### WORK INSTRUCTIONS
Search the data below for the word "width" and copy each line that holds it.
::: ENTRIES SUPPLIED :::
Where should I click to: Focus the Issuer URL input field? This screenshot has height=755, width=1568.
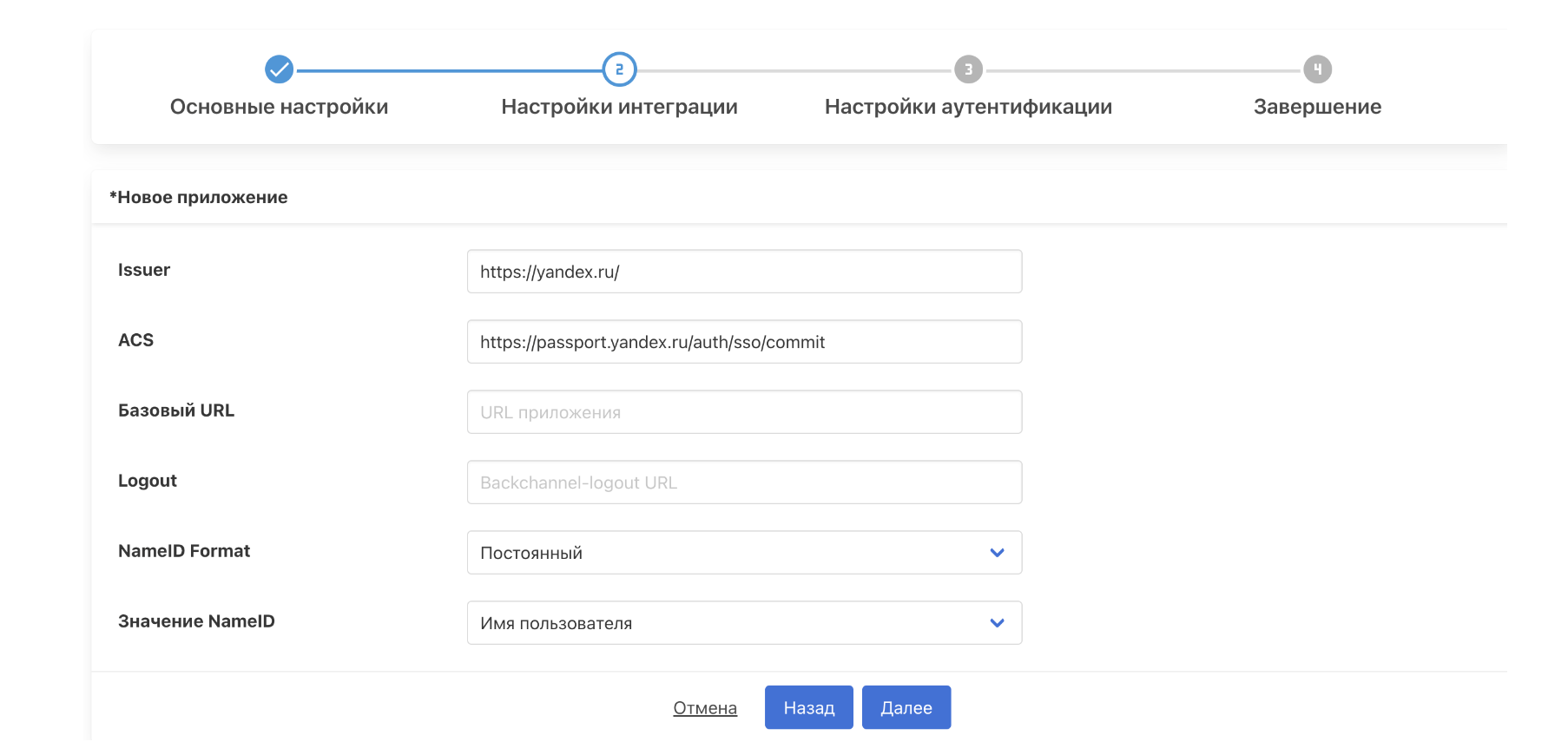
:::
::: ENTRIES SUPPLIED :::
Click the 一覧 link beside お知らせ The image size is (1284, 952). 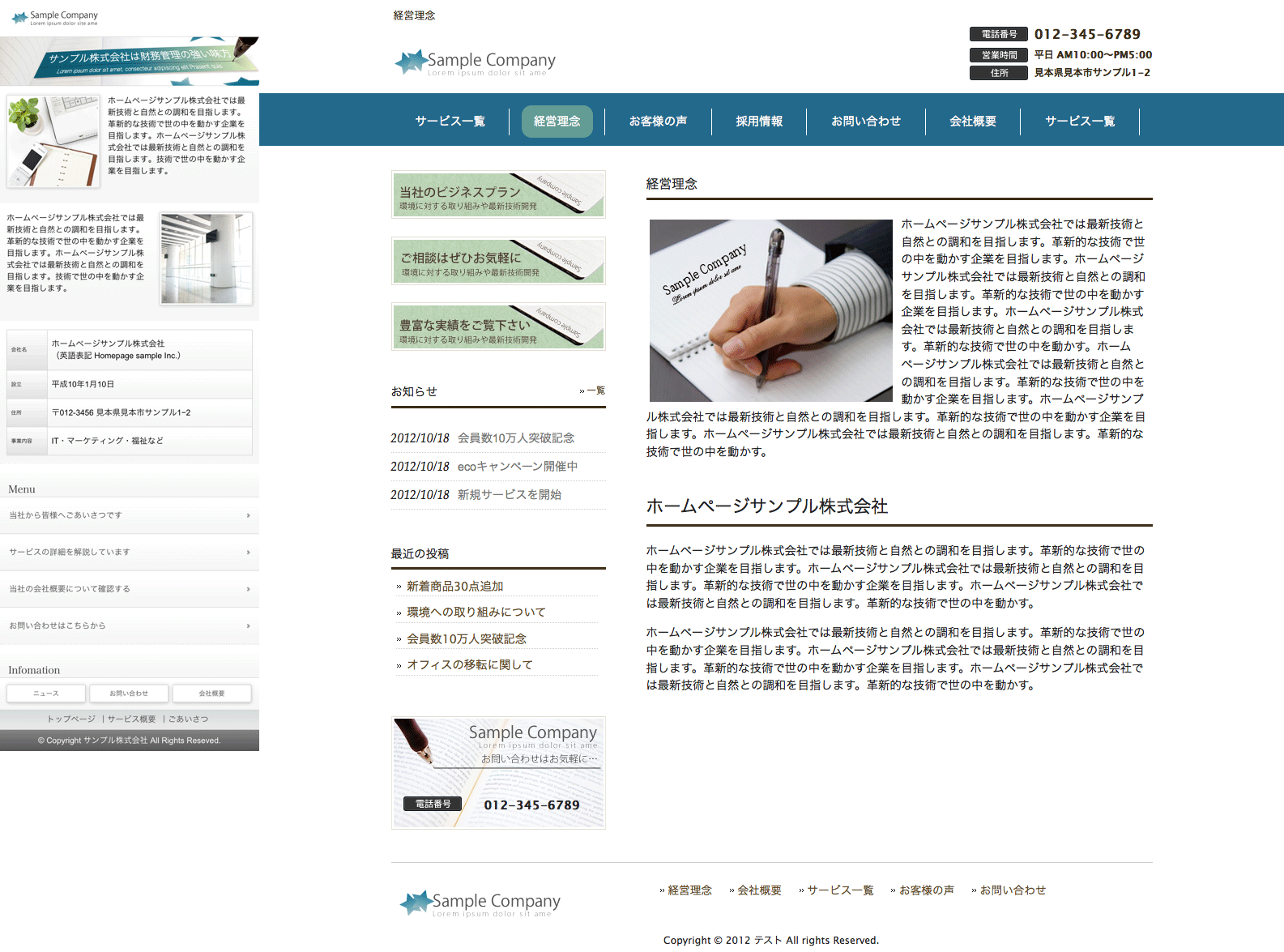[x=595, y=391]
:::
::: ENTRIES SUPPLIED :::
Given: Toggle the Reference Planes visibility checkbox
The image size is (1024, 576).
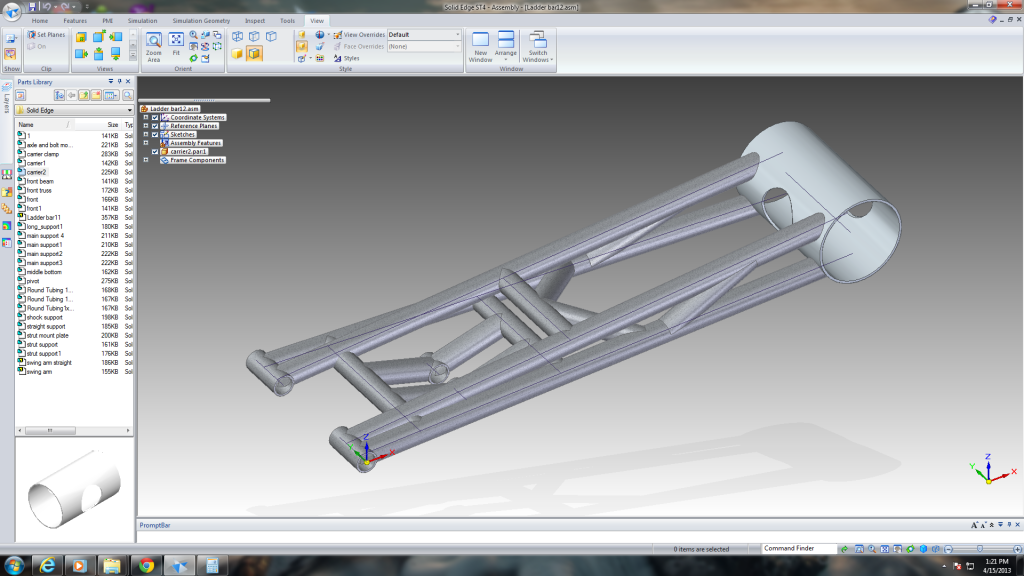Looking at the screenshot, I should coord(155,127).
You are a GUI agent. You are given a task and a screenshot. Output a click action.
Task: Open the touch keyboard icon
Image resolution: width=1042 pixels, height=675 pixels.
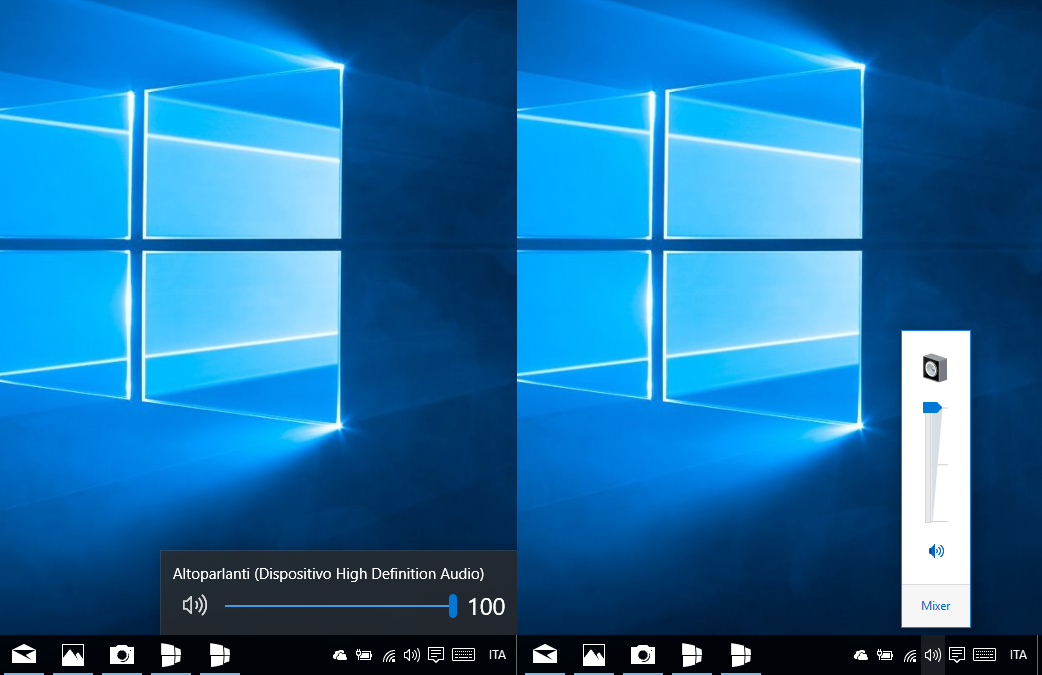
:::
### ANSWER BELOW
Where should I click to: Focus the Issuer URL input field? This screenshot has height=755, width=1568.
Image resolution: width=1042 pixels, height=675 pixels.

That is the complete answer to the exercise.